* **What is required**
Every line from the line containing "Viewport: 921px width, 473px height." through the final line of the data is to be printed exactly; no other line is to appear.

* **Material for the task**
[Start of section]

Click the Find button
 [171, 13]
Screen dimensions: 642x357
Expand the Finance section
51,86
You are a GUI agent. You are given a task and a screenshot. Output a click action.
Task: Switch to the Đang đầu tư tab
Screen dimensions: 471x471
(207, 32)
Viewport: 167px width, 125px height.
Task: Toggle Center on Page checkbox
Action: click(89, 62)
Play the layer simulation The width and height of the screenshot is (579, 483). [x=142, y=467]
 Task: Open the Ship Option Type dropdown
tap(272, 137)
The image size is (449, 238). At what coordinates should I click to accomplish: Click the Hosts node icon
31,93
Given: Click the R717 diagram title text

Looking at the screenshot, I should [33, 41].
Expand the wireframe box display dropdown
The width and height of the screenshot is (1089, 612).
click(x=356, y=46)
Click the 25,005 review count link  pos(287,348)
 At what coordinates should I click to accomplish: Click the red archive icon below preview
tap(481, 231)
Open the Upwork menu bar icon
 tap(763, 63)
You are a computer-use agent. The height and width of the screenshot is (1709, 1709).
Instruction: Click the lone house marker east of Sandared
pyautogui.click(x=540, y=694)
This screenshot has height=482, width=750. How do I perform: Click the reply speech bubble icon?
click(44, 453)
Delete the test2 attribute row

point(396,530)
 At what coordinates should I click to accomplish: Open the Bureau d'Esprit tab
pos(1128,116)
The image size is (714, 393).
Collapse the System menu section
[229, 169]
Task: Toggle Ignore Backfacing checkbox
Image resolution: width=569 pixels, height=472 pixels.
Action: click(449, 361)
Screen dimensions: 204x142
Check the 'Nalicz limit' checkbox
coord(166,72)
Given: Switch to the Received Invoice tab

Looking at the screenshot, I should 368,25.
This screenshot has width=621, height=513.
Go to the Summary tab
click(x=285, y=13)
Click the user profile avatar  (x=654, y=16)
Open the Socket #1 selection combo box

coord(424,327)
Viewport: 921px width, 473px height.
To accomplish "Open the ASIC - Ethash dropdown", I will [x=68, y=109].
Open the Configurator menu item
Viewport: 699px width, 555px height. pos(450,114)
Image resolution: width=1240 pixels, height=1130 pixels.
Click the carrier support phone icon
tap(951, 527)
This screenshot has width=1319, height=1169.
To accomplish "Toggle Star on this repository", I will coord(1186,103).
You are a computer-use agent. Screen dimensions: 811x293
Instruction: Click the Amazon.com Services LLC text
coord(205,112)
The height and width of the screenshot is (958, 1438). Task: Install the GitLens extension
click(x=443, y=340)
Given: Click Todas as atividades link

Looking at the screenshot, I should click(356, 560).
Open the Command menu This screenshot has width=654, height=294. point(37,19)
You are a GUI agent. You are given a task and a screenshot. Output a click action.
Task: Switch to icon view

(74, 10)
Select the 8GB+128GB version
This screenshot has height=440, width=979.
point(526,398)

[End of section]

* **Output**
Viewport: 921px width, 473px height.
To accomplish "Open the ASIC - Ethash dropdown", I will [x=68, y=109].
Open the Configurator menu item
Viewport: 699px width, 555px height. pos(450,114)
Image resolution: width=1240 pixels, height=1130 pixels.
Click the carrier support phone icon
tap(951, 527)
This screenshot has width=1319, height=1169.
To accomplish "Toggle Star on this repository", I will coord(1186,103).
You are a computer-use agent. Screen dimensions: 811x293
Instruction: Click the Amazon.com Services LLC text
coord(205,112)
The height and width of the screenshot is (958, 1438). Task: Install the GitLens extension
click(x=443, y=340)
Given: Click Todas as atividades link

Looking at the screenshot, I should click(356, 560).
Open the Command menu This screenshot has width=654, height=294. point(37,19)
You are a GUI agent. You are given a task and a screenshot. Output a click action.
Task: Switch to icon view

(74, 10)
Select the 8GB+128GB version
This screenshot has height=440, width=979.
point(526,398)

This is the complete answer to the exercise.